Randy Travis stunned country music fans in 2016, when he performed “Amazing Grace” at his induction into the Country Music Hall of Fame, marking his first performance since suffering a debilitating stroke in 2013. Told he would never speak, let alone sing again, Travis’ wife, Mary, shares how that miraculous moment occurred.
“It was a song that had always been so special to him,” Mary shared on The Big Interview with Dan Rather. “One of his last public appearances was at George Jones’ funeral, and he sang ‘Amazing Grace.’ When we were in physical therapy and occupational and speech therapy, we went for two and a half years, after we finally got out of the hospital, after five and a half months. But that’s where a little girl named Tracy, who had a music degree, she would come in on her lunch hour, bring her keyboard, and started teaching Randy melody and song again.

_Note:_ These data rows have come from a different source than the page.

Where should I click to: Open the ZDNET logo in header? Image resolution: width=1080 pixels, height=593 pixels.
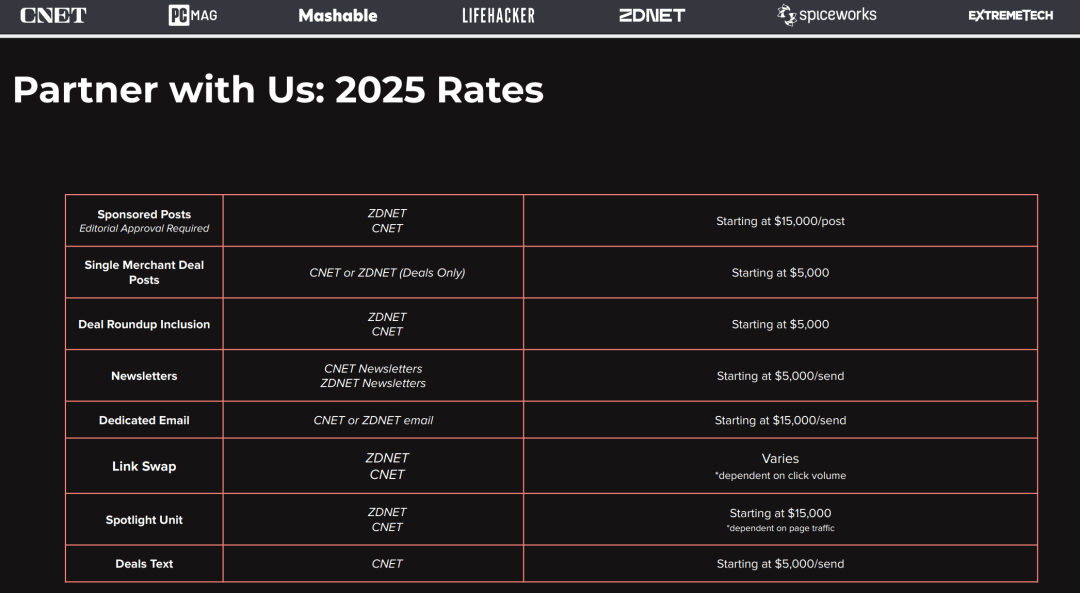pyautogui.click(x=652, y=15)
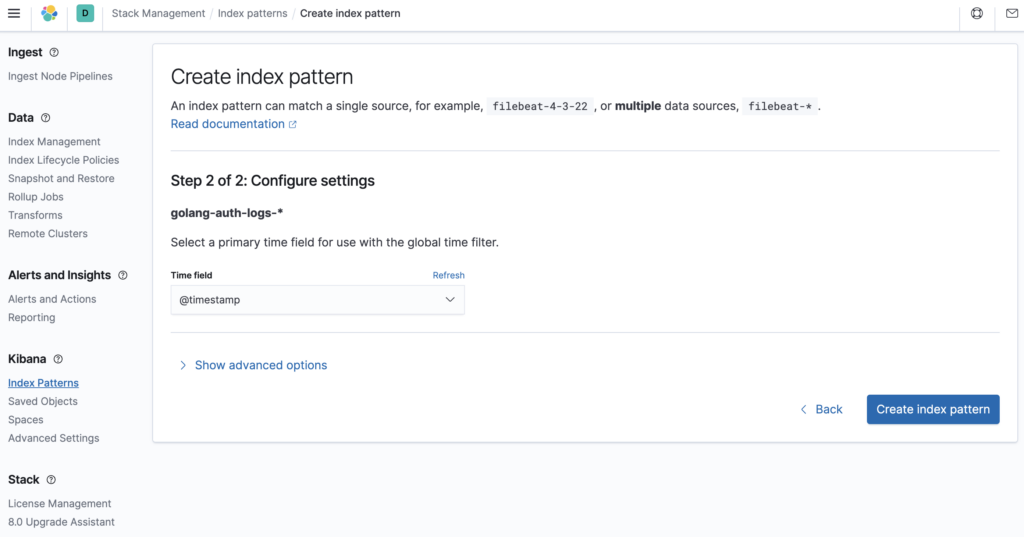1024x537 pixels.
Task: Open Saved Objects in sidebar
Action: point(42,401)
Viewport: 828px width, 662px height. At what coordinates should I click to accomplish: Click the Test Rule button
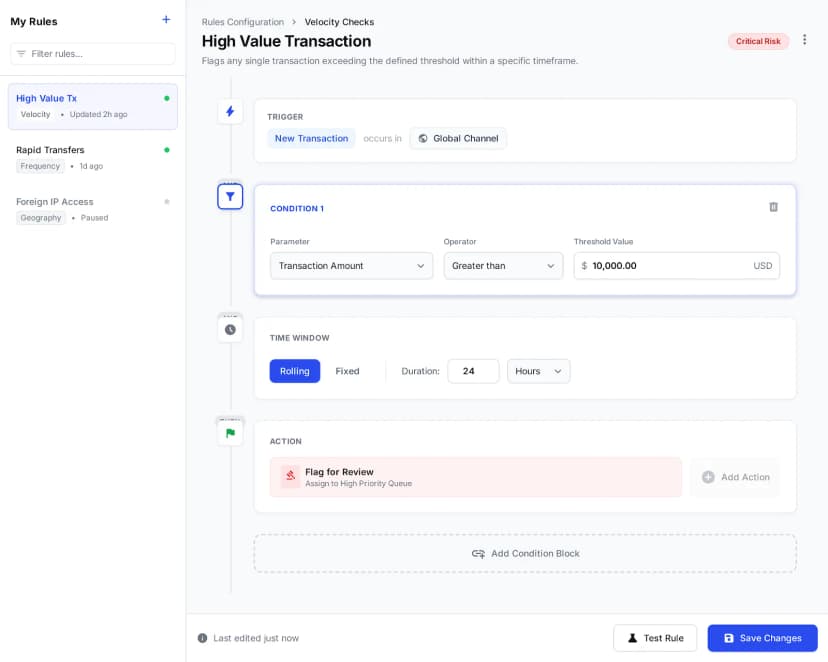tap(655, 638)
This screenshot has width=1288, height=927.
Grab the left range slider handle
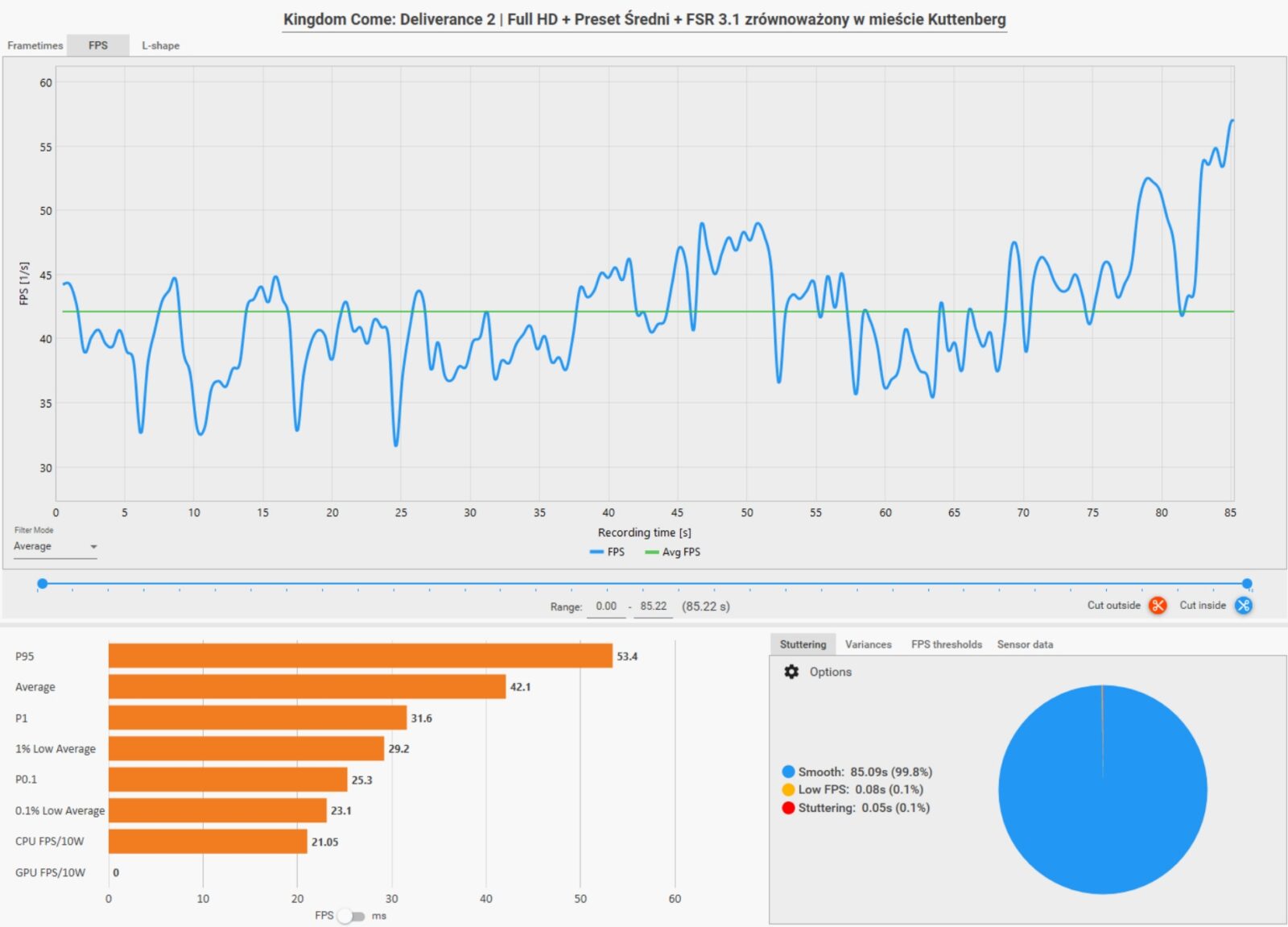coord(43,583)
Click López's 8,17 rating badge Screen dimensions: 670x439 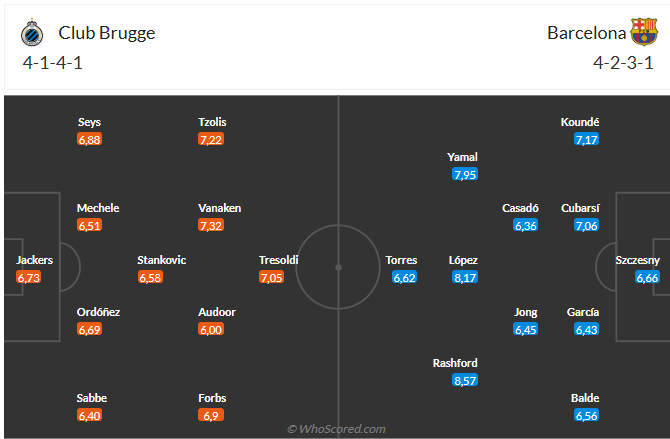464,277
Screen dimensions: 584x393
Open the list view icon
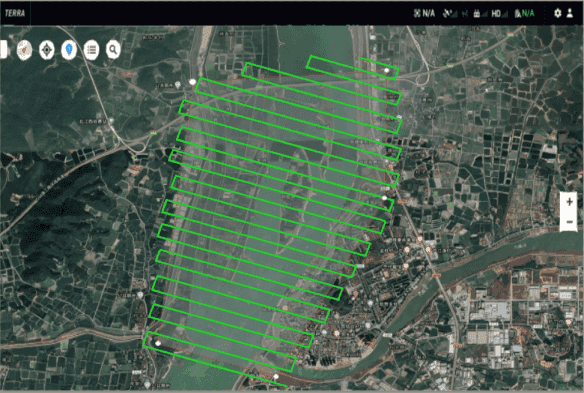point(91,50)
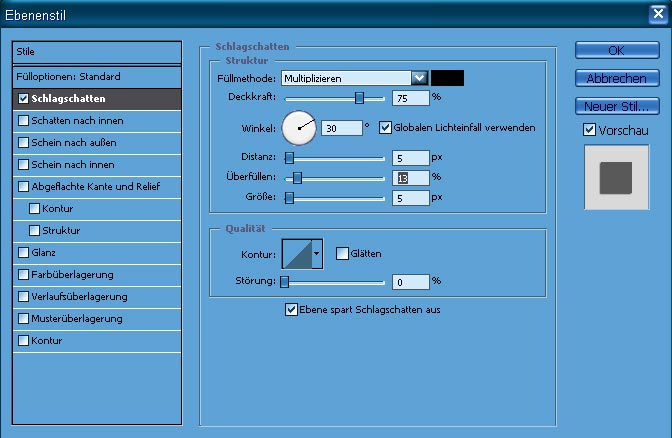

“So she started teaching him ‘Amazing Grace,’ and the words from his memory bank have been in his brain, which was the unaffected side. The words all came back to him,” she continued. “It was just a matter of the aphasia and forming the words that was the challenge. We spent about two months on just the letter A. But when we got A down, then the next letters and vowels seemed to come exponentially.”
Travis worked hard to be able to sing, and his hard work paid off.
“We spent probably six hours a day running through that song, trying to get through all four verses and learning the words,” Mary recalled. “I asked him, probably about 30 minutes before the induction started, I said, ‘Honey, do you feel comfortable doing it?’ Because after my speech, I was going to introduce him and give country music back the voice of Randy Travis, if he felt good about it. And he looked at me, and he said, ‘Yep!'”
No one but Travis’ wife knew he was going to perform, which made the moment even more magical.
“I think when I put that microphone in his hand, he just became Randy Travis again,’ Mary said. “It was just absolutely beautiful. It took everybody by surprise in the place, because nobody knew that he knew it, or could do it. And it was the first time he had ever sang a note in public since the stroke, so that was three years prior. I think there wasn’t many dry eyes in the place. It was beautiful.”